Source records
***

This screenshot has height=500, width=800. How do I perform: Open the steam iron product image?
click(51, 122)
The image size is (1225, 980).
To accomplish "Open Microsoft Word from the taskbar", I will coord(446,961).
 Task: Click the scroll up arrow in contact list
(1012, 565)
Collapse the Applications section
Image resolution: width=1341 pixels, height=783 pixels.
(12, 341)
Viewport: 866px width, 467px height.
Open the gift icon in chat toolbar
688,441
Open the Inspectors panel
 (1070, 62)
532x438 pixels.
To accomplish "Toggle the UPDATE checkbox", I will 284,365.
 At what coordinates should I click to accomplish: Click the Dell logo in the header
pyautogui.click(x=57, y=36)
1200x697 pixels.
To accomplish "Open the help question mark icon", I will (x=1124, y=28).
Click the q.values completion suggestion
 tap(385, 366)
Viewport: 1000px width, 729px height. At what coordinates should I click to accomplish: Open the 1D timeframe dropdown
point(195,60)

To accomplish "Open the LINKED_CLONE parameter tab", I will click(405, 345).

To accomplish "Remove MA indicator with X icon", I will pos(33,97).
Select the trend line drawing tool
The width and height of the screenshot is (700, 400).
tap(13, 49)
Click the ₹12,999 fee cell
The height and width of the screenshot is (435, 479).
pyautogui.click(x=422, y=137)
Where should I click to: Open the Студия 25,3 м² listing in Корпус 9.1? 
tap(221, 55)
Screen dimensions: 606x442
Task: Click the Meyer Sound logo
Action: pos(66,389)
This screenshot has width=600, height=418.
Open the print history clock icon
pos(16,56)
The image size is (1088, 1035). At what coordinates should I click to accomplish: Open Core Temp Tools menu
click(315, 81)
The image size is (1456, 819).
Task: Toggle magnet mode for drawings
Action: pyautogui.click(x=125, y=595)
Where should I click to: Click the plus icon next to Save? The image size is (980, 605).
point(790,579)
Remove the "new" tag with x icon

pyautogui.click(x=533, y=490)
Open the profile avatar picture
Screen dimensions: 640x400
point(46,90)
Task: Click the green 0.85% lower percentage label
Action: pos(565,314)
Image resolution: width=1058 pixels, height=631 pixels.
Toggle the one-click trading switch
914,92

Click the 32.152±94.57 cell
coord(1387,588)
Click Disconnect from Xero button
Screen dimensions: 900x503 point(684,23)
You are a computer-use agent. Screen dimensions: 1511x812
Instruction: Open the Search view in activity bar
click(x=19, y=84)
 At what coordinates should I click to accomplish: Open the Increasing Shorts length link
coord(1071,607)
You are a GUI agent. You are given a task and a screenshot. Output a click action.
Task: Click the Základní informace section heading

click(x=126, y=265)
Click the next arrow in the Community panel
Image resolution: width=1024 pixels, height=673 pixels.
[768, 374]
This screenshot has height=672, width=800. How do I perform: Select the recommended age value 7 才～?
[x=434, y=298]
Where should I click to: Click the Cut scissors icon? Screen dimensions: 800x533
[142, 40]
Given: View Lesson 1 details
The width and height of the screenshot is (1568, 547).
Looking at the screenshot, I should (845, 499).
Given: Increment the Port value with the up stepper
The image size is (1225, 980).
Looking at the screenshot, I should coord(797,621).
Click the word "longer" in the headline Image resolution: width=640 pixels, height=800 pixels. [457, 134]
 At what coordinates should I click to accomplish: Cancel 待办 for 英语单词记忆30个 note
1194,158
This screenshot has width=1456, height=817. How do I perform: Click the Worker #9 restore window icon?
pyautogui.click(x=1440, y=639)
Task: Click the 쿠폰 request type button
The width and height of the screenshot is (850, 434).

***

→ **EXERCISE DIRECTIONS**
Output each record above exactly, omitting nothing.

→ **WRITTEN SOLUTION**
This screenshot has height=500, width=800. How do I perform: Open the steam iron product image?
click(51, 122)
The image size is (1225, 980).
To accomplish "Open Microsoft Word from the taskbar", I will coord(446,961).
 Task: Click the scroll up arrow in contact list
(1012, 565)
Collapse the Applications section
Image resolution: width=1341 pixels, height=783 pixels.
(12, 341)
Viewport: 866px width, 467px height.
Open the gift icon in chat toolbar
688,441
Open the Inspectors panel
 (1070, 62)
532x438 pixels.
To accomplish "Toggle the UPDATE checkbox", I will 284,365.
 At what coordinates should I click to accomplish: Click the Dell logo in the header
pyautogui.click(x=57, y=36)
1200x697 pixels.
To accomplish "Open the help question mark icon", I will (x=1124, y=28).
Click the q.values completion suggestion
 tap(385, 366)
Viewport: 1000px width, 729px height. At what coordinates should I click to accomplish: Open the 1D timeframe dropdown
point(195,60)

To accomplish "Open the LINKED_CLONE parameter tab", I will click(405, 345).

To accomplish "Remove MA indicator with X icon", I will pos(33,97).
Select the trend line drawing tool
The width and height of the screenshot is (700, 400).
tap(13, 49)
Click the ₹12,999 fee cell
The height and width of the screenshot is (435, 479).
pyautogui.click(x=422, y=137)
Where should I click to: Open the Студия 25,3 м² listing in Корпус 9.1? 
tap(221, 55)
Screen dimensions: 606x442
Task: Click the Meyer Sound logo
Action: pos(66,389)
This screenshot has width=600, height=418.
Open the print history clock icon
pos(16,56)
The image size is (1088, 1035). At what coordinates should I click to accomplish: Open Core Temp Tools menu
click(315, 81)
The image size is (1456, 819).
Task: Toggle magnet mode for drawings
Action: pyautogui.click(x=125, y=595)
Where should I click to: Click the plus icon next to Save? The image size is (980, 605).
point(790,579)
Remove the "new" tag with x icon

pyautogui.click(x=533, y=490)
Open the profile avatar picture
Screen dimensions: 640x400
point(46,90)
Task: Click the green 0.85% lower percentage label
Action: pos(565,314)
Image resolution: width=1058 pixels, height=631 pixels.
Toggle the one-click trading switch
914,92

Click the 32.152±94.57 cell
coord(1387,588)
Click Disconnect from Xero button
Screen dimensions: 900x503 point(684,23)
You are a computer-use agent. Screen dimensions: 1511x812
Instruction: Open the Search view in activity bar
click(x=19, y=84)
 At what coordinates should I click to accomplish: Open the Increasing Shorts length link
coord(1071,607)
You are a GUI agent. You are given a task and a screenshot. Output a click action.
Task: Click the Základní informace section heading

click(x=126, y=265)
Click the next arrow in the Community panel
Image resolution: width=1024 pixels, height=673 pixels.
[768, 374]
This screenshot has height=672, width=800. How do I perform: Select the recommended age value 7 才～?
[x=434, y=298]
Where should I click to: Click the Cut scissors icon? Screen dimensions: 800x533
[142, 40]
Given: View Lesson 1 details
The width and height of the screenshot is (1568, 547).
Looking at the screenshot, I should (845, 499).
Given: Increment the Port value with the up stepper
The image size is (1225, 980).
Looking at the screenshot, I should coord(797,621).
Click the word "longer" in the headline Image resolution: width=640 pixels, height=800 pixels. [457, 134]
 At what coordinates should I click to accomplish: Cancel 待办 for 英语单词记忆30个 note
1194,158
This screenshot has width=1456, height=817. How do I perform: Click the Worker #9 restore window icon?
pyautogui.click(x=1440, y=639)
Task: Click the 쿠폰 request type button
The width and height of the screenshot is (850, 434).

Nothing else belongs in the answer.